It should be understood that the description in this section is not intended to identify key or critical features of the embodiments of the disclosure, nor is it intended to be used to limit the scope of the disclosure. Other features of the present disclosure will become apparent from the following specification.

Drawings

In the drawings, the same reference numerals refer to the same or similar parts or elements throughout the several views unless otherwise specified. The figures are not necessarily drawn to scale. It is appreciated that these drawings depict only some embodiments according to the disclosure and are not to be considered limiting of its scope.

Fig. 1 illustrates a three-dimensional structure of an integrated pipe pile driver according to an embodiment of the present disclosure.

FIG. 2 shows another view of the three-dimensional structure of the integrated pipe stake driver of FIG. 1;

fig. 3 illustrates a three-dimensional structure of an integrated profiled guide cylinder, trapezoidal rib, and rectangular connector according to an embodiment of the present disclosure.

Fig. 4 illustrates a bottom view of an integrated tubular pile driver according to an embodiment of the present disclosure.

Detailed Description

Exemplary embodiments of the present disclosure are described below in conjunction with the accompanying drawings, which include various details of the embodiments of the present disclosure to facilitate understanding, and should be considered as merely exemplary. Accordingly, one of ordinary skill in the art will recognize that various changes and modifications of the embodiments described herein can be made without departing from the scope of the present disclosure. Also, descriptions of well-known functions and constructions are omitted in the following description for clarity and conciseness.
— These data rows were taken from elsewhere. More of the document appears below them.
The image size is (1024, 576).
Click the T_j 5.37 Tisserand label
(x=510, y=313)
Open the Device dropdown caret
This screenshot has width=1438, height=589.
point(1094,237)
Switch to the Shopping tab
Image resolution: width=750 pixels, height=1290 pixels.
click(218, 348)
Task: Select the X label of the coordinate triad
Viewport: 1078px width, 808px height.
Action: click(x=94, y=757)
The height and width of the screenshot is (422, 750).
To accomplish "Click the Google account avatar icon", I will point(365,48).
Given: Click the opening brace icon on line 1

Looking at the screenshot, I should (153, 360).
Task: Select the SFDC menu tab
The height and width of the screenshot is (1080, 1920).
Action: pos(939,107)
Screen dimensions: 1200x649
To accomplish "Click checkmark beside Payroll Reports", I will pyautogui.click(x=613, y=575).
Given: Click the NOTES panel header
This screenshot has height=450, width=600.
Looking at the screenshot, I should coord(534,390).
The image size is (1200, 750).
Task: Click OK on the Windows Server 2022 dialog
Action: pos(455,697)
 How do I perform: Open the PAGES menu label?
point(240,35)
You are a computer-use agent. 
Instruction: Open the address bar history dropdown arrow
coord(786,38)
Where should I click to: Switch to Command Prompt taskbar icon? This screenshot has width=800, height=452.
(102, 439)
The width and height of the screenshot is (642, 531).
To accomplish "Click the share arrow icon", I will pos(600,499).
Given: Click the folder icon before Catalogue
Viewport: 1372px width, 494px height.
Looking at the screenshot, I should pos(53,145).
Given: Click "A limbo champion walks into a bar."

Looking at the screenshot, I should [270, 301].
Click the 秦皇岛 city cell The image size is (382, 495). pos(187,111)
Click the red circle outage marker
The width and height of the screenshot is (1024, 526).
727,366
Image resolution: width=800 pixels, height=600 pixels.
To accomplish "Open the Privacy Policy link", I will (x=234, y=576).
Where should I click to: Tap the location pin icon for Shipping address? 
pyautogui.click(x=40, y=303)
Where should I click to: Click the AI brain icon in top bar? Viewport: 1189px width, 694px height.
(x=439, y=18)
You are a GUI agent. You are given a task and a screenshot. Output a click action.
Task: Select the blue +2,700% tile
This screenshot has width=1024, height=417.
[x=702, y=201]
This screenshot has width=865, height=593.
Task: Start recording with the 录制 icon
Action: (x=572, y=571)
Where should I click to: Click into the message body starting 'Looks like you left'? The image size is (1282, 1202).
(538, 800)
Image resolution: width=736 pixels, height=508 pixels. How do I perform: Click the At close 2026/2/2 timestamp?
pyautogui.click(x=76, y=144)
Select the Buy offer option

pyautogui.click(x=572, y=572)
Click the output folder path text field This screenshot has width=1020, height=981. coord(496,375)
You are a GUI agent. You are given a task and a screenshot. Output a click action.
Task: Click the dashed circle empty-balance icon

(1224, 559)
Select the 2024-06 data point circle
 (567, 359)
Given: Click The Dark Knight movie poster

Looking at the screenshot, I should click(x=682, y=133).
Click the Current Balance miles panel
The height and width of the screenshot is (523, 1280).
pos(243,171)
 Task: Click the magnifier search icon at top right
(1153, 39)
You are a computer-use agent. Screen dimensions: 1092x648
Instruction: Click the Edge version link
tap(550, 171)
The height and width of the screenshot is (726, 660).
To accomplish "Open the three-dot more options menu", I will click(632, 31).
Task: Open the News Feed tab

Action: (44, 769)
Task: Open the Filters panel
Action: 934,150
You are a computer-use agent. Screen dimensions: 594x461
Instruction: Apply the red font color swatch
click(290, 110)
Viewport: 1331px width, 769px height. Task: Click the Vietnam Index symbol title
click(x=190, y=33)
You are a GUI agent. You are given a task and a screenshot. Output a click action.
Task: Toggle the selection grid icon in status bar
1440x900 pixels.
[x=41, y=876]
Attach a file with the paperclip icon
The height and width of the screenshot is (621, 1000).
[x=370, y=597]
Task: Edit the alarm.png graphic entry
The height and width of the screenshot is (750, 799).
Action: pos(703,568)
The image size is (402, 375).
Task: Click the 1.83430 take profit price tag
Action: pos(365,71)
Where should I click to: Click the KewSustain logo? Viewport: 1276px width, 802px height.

In the present disclosure, the use of the terms "first," "second," and the like to describe various elements is not intended to limit the positional relationship, timing relationship, or importance relationship of the elements, unless otherwise indicated, and such terms are merely used to distinguish one element from another. In some examples, a first element and a second element may refer to the same instance of the element, and in some cases, they may also refer to different instances based on the description of the context.

The terminology used in the description of the various illustrated examples in this disclosure is for the purpose of describing particular examples only and is not intended to be limiting. Unless the context clearly indicates otherwise, the elements may be one or more if the number of the elements is not specifically limited. Furthermore, the term "and/or" as used in this disclosure encompasses any and all possible combinations of the listed items.

In the related art of pile sinking construction of wharf piles, piles are usually driven into a foundation by using impact hammers, and in particular, piles are required to be driven by means of pile feeders. The pile driver is positioned between the impact hammer and the pile and directly bears the impact of the impact hammer, and the impact energy of the hammer core needs to be effectively transferred to the pile while stabilizing the pile. The existing tubular pile driver is of a combined structure generally, a two-section flange connection mode is adopted, the tubular pile driver of the structure is time-consuming and labor-consuming to replace, the bearing capacity is poor, the processing is difficult, the construction efficiency is affected, and the construction cost is increased.

Based on this, this disclosure provides an integral type tubular pile follower, and it is comparatively convenient to install and change to can effectively avoid tubular pile follower to take place fracture, drop or deformation at the tubular pile of high strength in-process of beating.

Fig. 1 illustrates a three-dimensional structure of an integrated pipe pile driver according to an embodiment of the present disclosure. Fig. 2 shows another view of the three-dimensional structure of the integrated pile driver of fig. 1 to more clearly and completely show the structure of the integrated pile driver which is not completely shown in fig. 1. Fig. 3 illustrates a three-dimensional structure of an integrated profiled guide cylinder 300, trapezoidal rib 500, and rectangular connector 600 according to an embodiment of the present disclosure. Fig. 4 illustrates a bottom view of an integrated tubular pile driver according to an embodiment of the present disclosure, wherein a plurality of lower stiffening plates 700 comprised by the integrated tubular pile driver are shown.

In some embodiments, the pile driving is performed by using an impact hammer comprising a control system, a superstructure, a hammer core, an internal piling, and a pile cap.

As shown in fig. 1 to 4, the integrated pile driver according to the embodiment of the present disclosure includes the following structure: pile driver 100, circular pile driver plate 200, integral profiled guide cylinder 300, a plurality of upper stiffening plates 400, a plurality of trapezoidal ribs 500, a plurality of rectangular connectors 600 and a plurality of lower stiffening plates 700. Specific features of each structure will be further described below in conjunction with the accompanying drawings.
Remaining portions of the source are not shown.